При появлении Будли толпа замолкла.
Тихо, беззвучно приблизился князь Будли к толпе. Отрок стоял подле него. Отрок этот был внук Будли. Он был коротенький, головастый мальчонка, лет десяти. Широкие плечи обещали в нем будущего силача, сверкающие глазенки обличали в нем ум и вместе с тем какую-то странную дерзость и решительную отвагу. Двигался он неуклюже. Смотрел все больше в землю.
Постояв немного, князь Будли заговорил:
— Все ли собрались наши?
— Все! — было ему ответом.
Будли поднял голову.
— Братья! — задрожал его голос над толпой. — Мы гибнем! Что нам делать?
Все молчали.
— Гибнем! Гибнем!
Старый князь закрыл лицо руками.
В толпе послышался чуть слышный говор:
— Гибнем, батя, гибнем! Кто нас поратует?
Стихли. Молчание царило над толпой.
Дряхлый князь, казалось, собирался с духом, чтобы сказать нечто решительное, нечто неожиданное…
А толпа все молчала, как один человек. Чудилось, что это не люди стояли, с душой и сердцем, не люди, которых угнетала одна мысль, одно горе, одна беда, а заколдованные дубы-подростки, принявшие человеческие образы.
Князь наконец открыл лицо и поднял свою обремененную сединами голову.
— Братья! — сказал он тихо, будто очнувшись от долгого забытья. — Братья! Послушайте старика!
— Слушаем, батя, слушаем! — прогудела толпа.
— Девять десятков лет, — продолжал князь ровным, окрепшим голосом, — пронеслось над моей головой. Скоро десятому конец будет. Видел я горе, видел радости. У меня было двадцать шесть сыновей, вдвое больше внуков. Все они росли, все они любили родину свою дорогую, и все они положили головы свои за нее. Положили потому, что мы скованы по рукам и ногам. Знаменитое и вольное племя наше, племя венедов, потеряло свою волю, потеряло свои города, веси, земли, жен, дочерей, сыновей. Мы скрываемся в лесах, как звери дикие, чтобы готы не видели и не мучили нас. У нас берут тяжелую дань. Берут все, что мы имеем: и хлеб, и одежду, и питье. Берут у нас в неволю красавиц дочерей, сыновей-подростков. Все у нас берут. Что же нам делать? Куда нам деваться? Ужели мы должны погибнуть? Ужели племя наше должно исчезнуть навсегда?
Будли остановился.
Толпа поняла, что он требует ответа, и загудела:
— Нет, нет, батя, не должно исчезнуть племя наше! Но что же нам делать, батя? Много нас, но сил у нас нет. Нет предводителей. Готы проклятые всех переловили и перевешали. Ты только один у нас и остался. Помоги, батя! Что ты скажешь, то мы и сделаем! Помоги!

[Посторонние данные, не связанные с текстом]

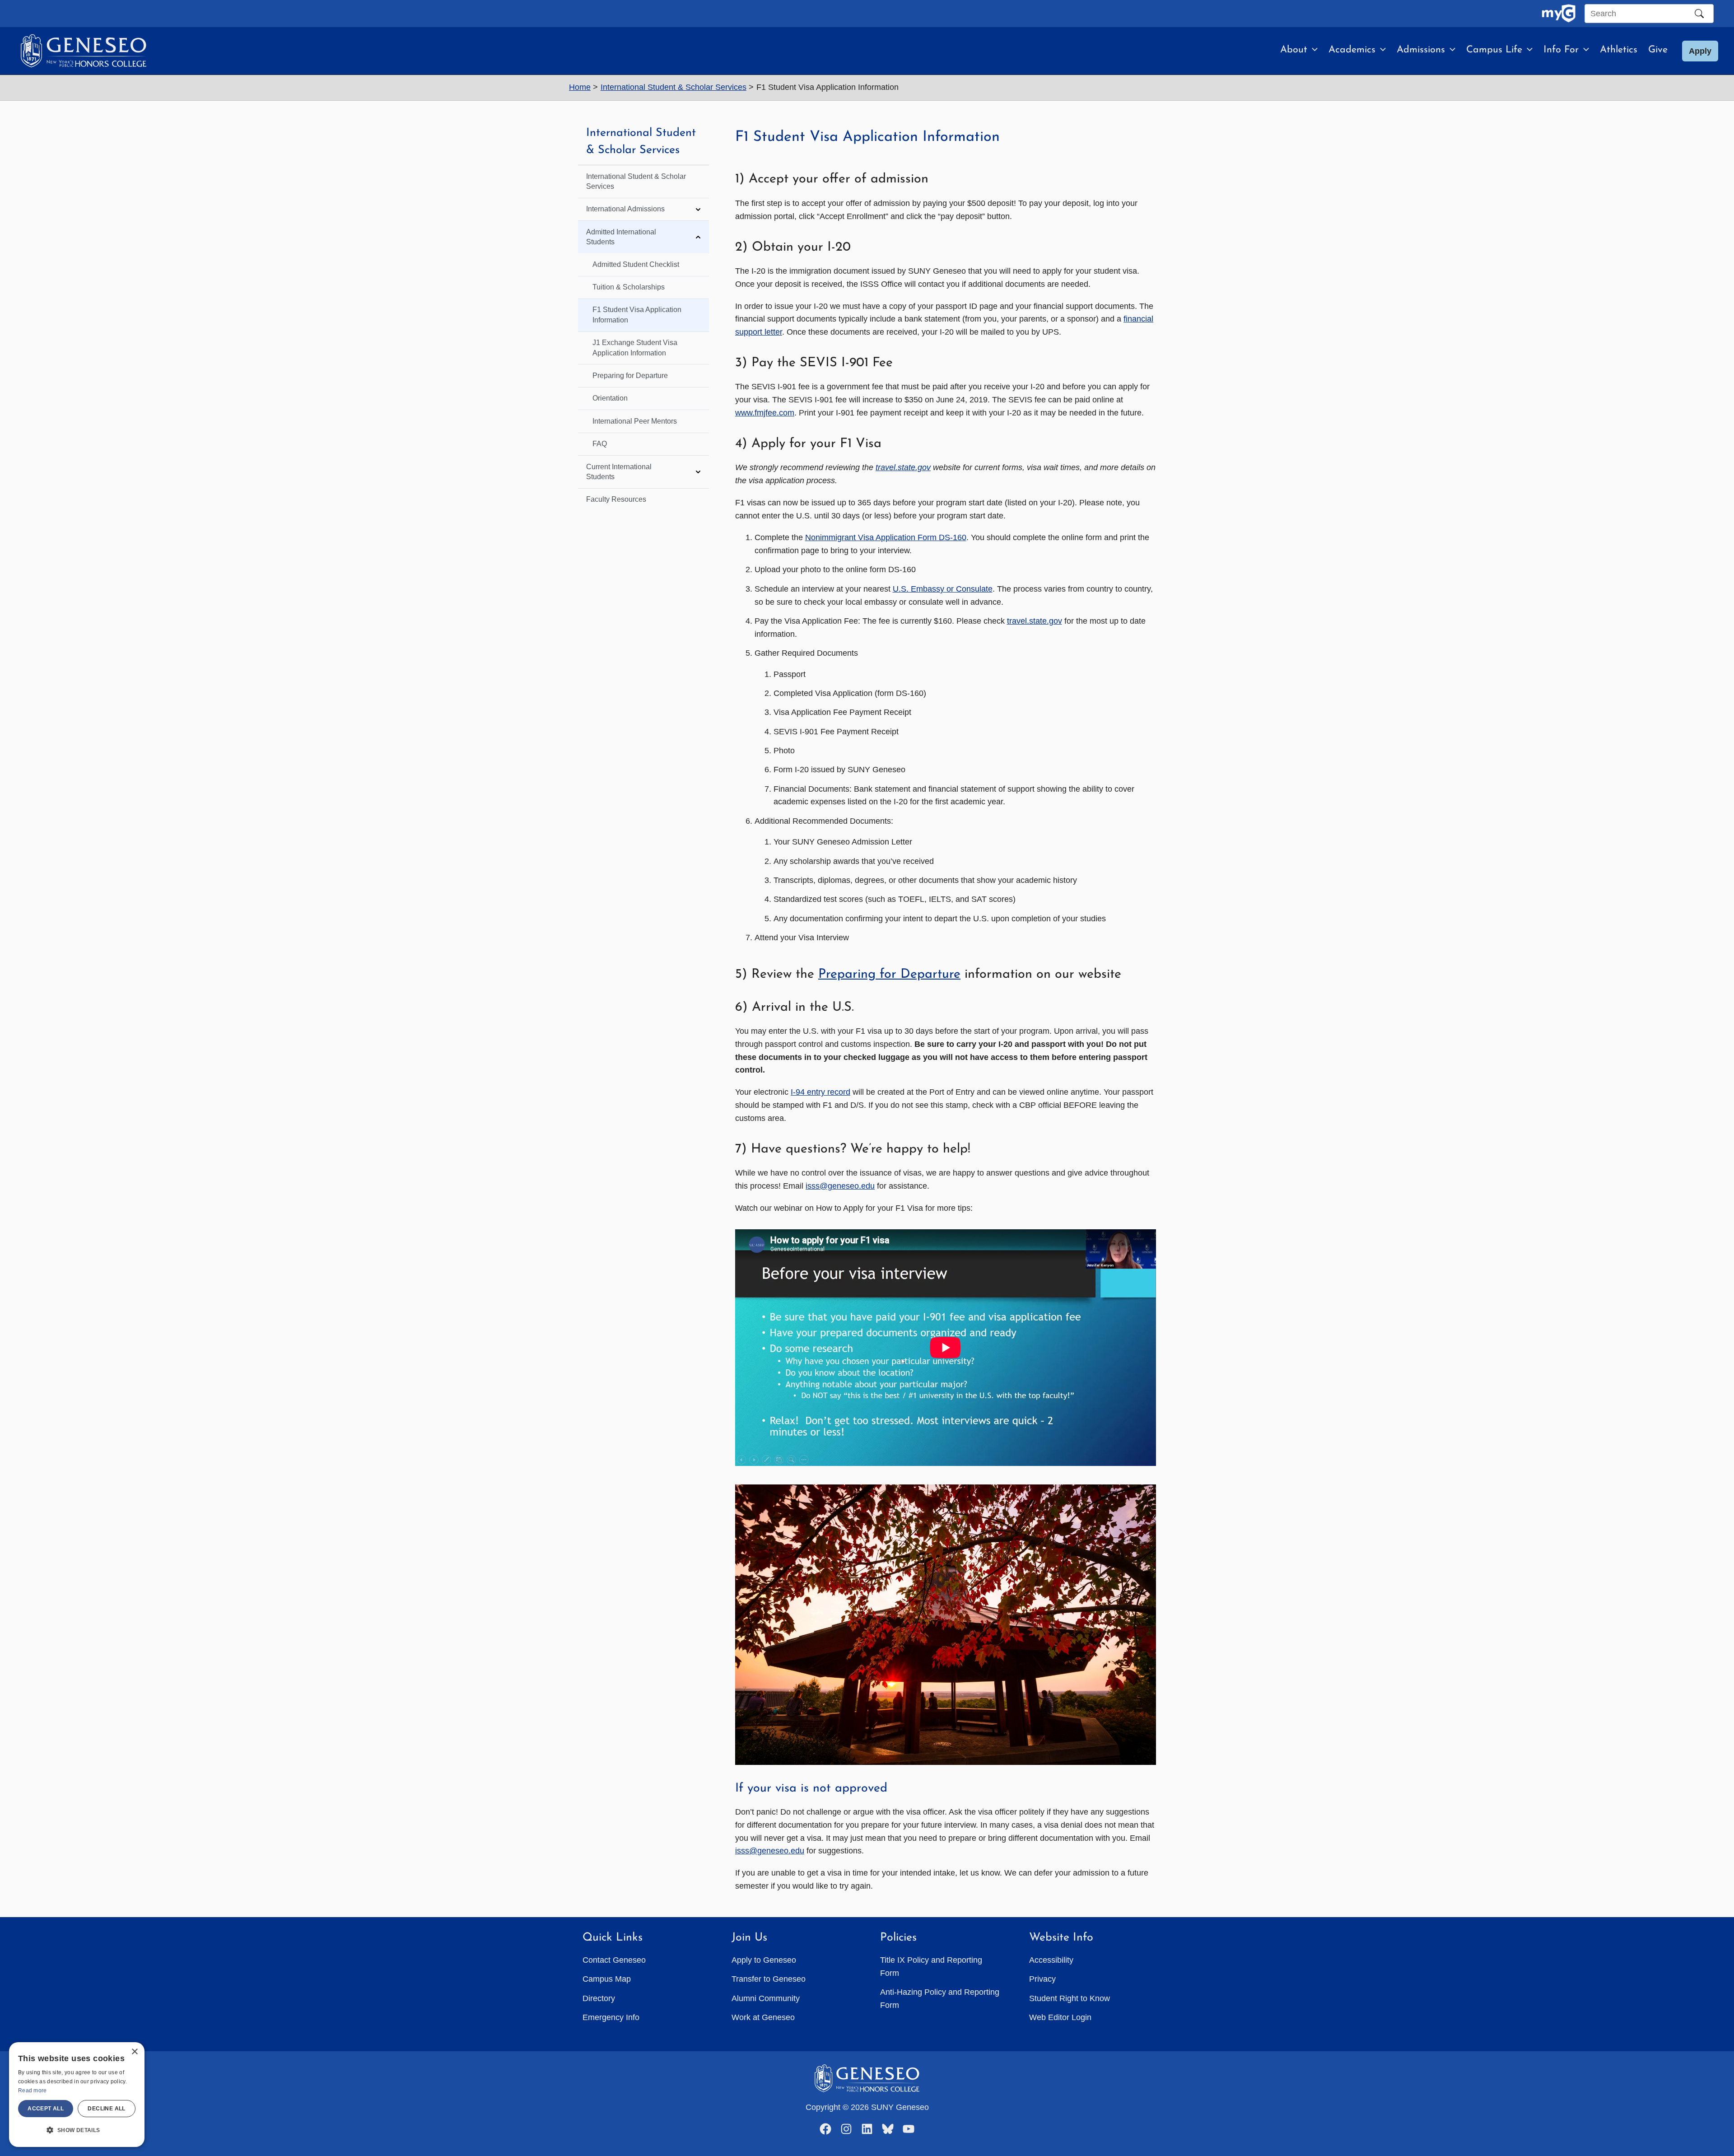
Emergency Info (611, 2017)
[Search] (1699, 13)
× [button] (134, 2052)
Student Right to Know (1069, 1998)
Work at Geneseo (763, 2017)
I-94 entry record (820, 1092)
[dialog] (76, 2094)
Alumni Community (766, 1998)
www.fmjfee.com (764, 412)
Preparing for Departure (889, 974)
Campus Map (607, 1978)
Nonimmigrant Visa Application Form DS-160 (885, 537)
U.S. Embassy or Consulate (943, 588)
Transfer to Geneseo (769, 1978)
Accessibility (1051, 1960)
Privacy (1042, 1978)
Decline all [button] (106, 2108)
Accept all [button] (46, 2108)
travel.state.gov (1034, 620)
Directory (599, 1998)
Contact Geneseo (614, 1960)
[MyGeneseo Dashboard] (1559, 13)
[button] (1312, 50)
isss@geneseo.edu (840, 1185)
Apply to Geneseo (764, 1960)
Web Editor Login (1060, 2017)
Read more (32, 2090)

— Помога моя вот какая, братья, — заговорил, успокоившись, князь. — Мы должны покинуть свою родину и искать, подобно своим предкам, новых поселений. Одна часть венедов пусть идет к Понтийскому морю, другая в Галлию, а третья на полночь, за море. Есть много свободных земель по Днепру, есть много их и в Галлии, есть много их и на полуночи. Пусть в Галлию ведет князь Радогост. На полуночь князь Олимер. К Понтийскому морю из вас кто-либо. Из князей у нас только и остались Радогост и Олимер.
— Да будет так, батя! — отвечали, как один человек, венеды. — Пусть гонцы разнесут эту весть по городам и весям венедским. Пусть народ готовится к выселению. Да будет так, батя! Слово твое — святое слово!
Дряхлый князь низко поклонился венедам.
— Добро вам, братья честные, что еще верите старику хилому. А лучшего дела нам не выдумать.
Толпа заволновалась и заговорила между собой.
В это время внук надел на дряхлого князя шапку и осторожно повел его в лес по той же тропинке, по которой вывел его.
В князе, по-видимому, миновалась надобность. Его дело было только сказать, дело других — исполнить.
Когда князь с внуком своим отошел довольно далеко от поляны, молчавший все время внук вдруг обратился к деду:
— Дедушка, а дедушка!
— Что тебе, дитятко?
— А мы с тобой, дедушка, выселяться будем?
— Куда нам с тобой выселяться, дитятко? Я стар, ты млад — оба никуда не годимся. Поживем покуда и здесь. Я помру. Ты подрастешь, — вот тогда и делай, что знаешь, и иди, куда хочешь.